### DIRECTIVE 1:
In the records, from the line containing "改革宗出版社 (11, 755)" down through the end of the records, swap "婚姻" for "家庭" and give those lines again with everything else unchanged.
═══ EXTRACT
Scaling inefficiencies can be more brutal towards Intel on applications that require even more memory bandwidth or it can be more generous on application benchmarks like SPECjbb2005 where Intel's lead is even larger than SPECint_rate2006.  SPECfp_rate2006 for example is a floating point benchmark that represents HPC (High Performance Computing) scientific and engineering workloads and it requires massive amounts of memory bandwidth.  The memory requirements of HPC applications play so well to AMD's architecture that even a 2 GHz Barcelona can destroy a 3 GHz Clovertown on SPECfp_rate2006 by a factor of 15.4%.

Unfortunately for AMD, benchmarks that are important to the IT world like SPECjbb2005, SPECweb2005, TPC-C, and SAP were conspicuously missing at the Barcelona launch.  Intel by contrast featured a plethora of record-breaking benchmarks at last week's Tigerton launch featuring all of the above metrics.

Both Intel and AMD are well aware of their own architectural shortcomings despite the fact that neither camp is eager to advertise it from a marketing standpoint but their roadmaps tell another story.  Intel will move to a memory architecture called CSI (Quick Path) in late 2008 that is similar to AMD's memory architecture and AMD announced at their July analyst meeting that their next generation platform called "Bulldozer" coming in late 2009 will feature an improved execution engine that addresses single threaded performance.
══════
═══ INFORMATION SUPPLIED
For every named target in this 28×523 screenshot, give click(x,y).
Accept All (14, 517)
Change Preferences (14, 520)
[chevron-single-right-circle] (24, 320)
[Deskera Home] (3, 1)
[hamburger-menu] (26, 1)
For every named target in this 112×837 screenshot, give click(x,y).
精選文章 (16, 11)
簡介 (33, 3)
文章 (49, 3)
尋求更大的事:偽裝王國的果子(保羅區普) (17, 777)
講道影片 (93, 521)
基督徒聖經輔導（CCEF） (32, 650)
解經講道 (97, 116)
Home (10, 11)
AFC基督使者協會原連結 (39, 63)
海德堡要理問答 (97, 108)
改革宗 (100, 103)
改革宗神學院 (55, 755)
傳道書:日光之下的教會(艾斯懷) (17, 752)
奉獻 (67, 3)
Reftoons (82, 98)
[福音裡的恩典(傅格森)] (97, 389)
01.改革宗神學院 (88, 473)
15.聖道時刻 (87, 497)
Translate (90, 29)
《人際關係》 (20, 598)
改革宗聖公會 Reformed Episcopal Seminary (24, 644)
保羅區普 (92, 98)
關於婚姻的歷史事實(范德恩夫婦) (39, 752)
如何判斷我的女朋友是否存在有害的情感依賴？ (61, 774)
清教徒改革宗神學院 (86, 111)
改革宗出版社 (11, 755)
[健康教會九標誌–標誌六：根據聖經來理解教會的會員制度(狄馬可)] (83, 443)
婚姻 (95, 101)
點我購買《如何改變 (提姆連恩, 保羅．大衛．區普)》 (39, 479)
══════
### DIRECTIVE 2:
Answer these about the passage on Intel and AMD:
(a) By what percentage does a 2 GHz Barcelona beat a 3 GHz Clovertown on SPECfp_rate2006?
(b) At which Intel launch were record-breaking benchmarks featured?
(c) What is AMD's next-generation platform coming in late 2009 called?

### WORKED SOLUTION 1:
改革宗出版社 (11, 755)
[健康教會九標誌–標誌六：根據聖經來理解教會的會員制度(狄馬可)] (83, 443)
家庭 (95, 101)
點我購買《如何改變 (提姆連恩, 保羅．大衛．區普)》 (39, 479)

### WORKED SOLUTION 2:
(a) 15.4%
(b) The Tigerton launch
(c) Bulldozer